TASK DETAILS
Since each line must match the original, copy out the records with no differences at all.

_ _ _ _ _ _ _

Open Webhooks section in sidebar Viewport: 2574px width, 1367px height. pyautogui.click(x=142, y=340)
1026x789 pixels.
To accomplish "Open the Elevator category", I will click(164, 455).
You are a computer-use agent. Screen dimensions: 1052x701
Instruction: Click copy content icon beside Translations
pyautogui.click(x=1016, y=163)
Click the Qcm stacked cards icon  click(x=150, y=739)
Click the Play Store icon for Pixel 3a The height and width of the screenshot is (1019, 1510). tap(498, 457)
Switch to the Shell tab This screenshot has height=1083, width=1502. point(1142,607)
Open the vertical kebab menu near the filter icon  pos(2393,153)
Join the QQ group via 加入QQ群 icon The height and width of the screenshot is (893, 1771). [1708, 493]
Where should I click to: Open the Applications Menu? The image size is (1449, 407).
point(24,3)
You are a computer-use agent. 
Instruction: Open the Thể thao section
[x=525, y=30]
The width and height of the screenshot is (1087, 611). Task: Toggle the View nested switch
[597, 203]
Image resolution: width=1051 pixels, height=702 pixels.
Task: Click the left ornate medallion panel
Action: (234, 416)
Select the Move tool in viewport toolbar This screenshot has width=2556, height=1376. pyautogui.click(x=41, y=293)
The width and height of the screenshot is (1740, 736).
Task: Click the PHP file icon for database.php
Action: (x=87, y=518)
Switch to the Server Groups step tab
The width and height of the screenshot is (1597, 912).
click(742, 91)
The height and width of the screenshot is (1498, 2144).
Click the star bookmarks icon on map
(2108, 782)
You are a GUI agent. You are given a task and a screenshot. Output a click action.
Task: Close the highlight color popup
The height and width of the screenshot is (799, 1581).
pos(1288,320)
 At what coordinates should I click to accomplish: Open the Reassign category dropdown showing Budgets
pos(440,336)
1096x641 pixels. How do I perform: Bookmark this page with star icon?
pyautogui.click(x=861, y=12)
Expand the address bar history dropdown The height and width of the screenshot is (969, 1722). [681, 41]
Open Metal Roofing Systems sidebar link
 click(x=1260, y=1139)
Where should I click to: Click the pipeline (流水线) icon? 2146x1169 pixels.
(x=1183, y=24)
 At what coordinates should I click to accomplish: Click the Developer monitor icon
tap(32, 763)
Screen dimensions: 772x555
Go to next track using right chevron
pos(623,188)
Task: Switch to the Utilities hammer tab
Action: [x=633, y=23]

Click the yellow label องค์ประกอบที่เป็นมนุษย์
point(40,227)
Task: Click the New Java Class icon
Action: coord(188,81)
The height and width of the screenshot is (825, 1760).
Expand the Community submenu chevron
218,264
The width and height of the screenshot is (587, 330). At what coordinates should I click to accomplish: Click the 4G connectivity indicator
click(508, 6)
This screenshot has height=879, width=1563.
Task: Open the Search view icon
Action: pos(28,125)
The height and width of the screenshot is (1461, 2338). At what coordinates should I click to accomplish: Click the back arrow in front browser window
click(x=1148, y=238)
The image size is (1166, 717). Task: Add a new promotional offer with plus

_ _ _ _ _ _ _

TASK OUTPUT
Open Webhooks section in sidebar Viewport: 2574px width, 1367px height. pyautogui.click(x=142, y=340)
1026x789 pixels.
To accomplish "Open the Elevator category", I will click(164, 455).
You are a computer-use agent. Screen dimensions: 1052x701
Instruction: Click copy content icon beside Translations
pyautogui.click(x=1016, y=163)
Click the Qcm stacked cards icon  click(x=150, y=739)
Click the Play Store icon for Pixel 3a The height and width of the screenshot is (1019, 1510). tap(498, 457)
Switch to the Shell tab This screenshot has height=1083, width=1502. point(1142,607)
Open the vertical kebab menu near the filter icon  pos(2393,153)
Join the QQ group via 加入QQ群 icon The height and width of the screenshot is (893, 1771). [1708, 493]
Where should I click to: Open the Applications Menu? The image size is (1449, 407).
point(24,3)
You are a computer-use agent. 
Instruction: Open the Thể thao section
[x=525, y=30]
The width and height of the screenshot is (1087, 611). Task: Toggle the View nested switch
[597, 203]
Image resolution: width=1051 pixels, height=702 pixels.
Task: Click the left ornate medallion panel
Action: (234, 416)
Select the Move tool in viewport toolbar This screenshot has width=2556, height=1376. pyautogui.click(x=41, y=293)
The width and height of the screenshot is (1740, 736).
Task: Click the PHP file icon for database.php
Action: (x=87, y=518)
Switch to the Server Groups step tab
The width and height of the screenshot is (1597, 912).
click(742, 91)
The height and width of the screenshot is (1498, 2144).
Click the star bookmarks icon on map
(2108, 782)
You are a GUI agent. You are given a task and a screenshot. Output a click action.
Task: Close the highlight color popup
The height and width of the screenshot is (799, 1581).
pos(1288,320)
 At what coordinates should I click to accomplish: Open the Reassign category dropdown showing Budgets
pos(440,336)
1096x641 pixels. How do I perform: Bookmark this page with star icon?
pyautogui.click(x=861, y=12)
Expand the address bar history dropdown The height and width of the screenshot is (969, 1722). [681, 41]
Open Metal Roofing Systems sidebar link
 click(x=1260, y=1139)
Where should I click to: Click the pipeline (流水线) icon? 2146x1169 pixels.
(x=1183, y=24)
 At what coordinates should I click to accomplish: Click the Developer monitor icon
tap(32, 763)
Screen dimensions: 772x555
Go to next track using right chevron
pos(623,188)
Task: Switch to the Utilities hammer tab
Action: [x=633, y=23]

Click the yellow label องค์ประกอบที่เป็นมนุษย์
point(40,227)
Task: Click the New Java Class icon
Action: coord(188,81)
The height and width of the screenshot is (825, 1760).
Expand the Community submenu chevron
218,264
The width and height of the screenshot is (587, 330). At what coordinates should I click to accomplish: Click the 4G connectivity indicator
click(508, 6)
This screenshot has height=879, width=1563.
Task: Open the Search view icon
Action: pos(28,125)
The height and width of the screenshot is (1461, 2338). At what coordinates should I click to accomplish: Click the back arrow in front browser window
click(x=1148, y=238)
The image size is (1166, 717). Task: Add a new promotional offer with plus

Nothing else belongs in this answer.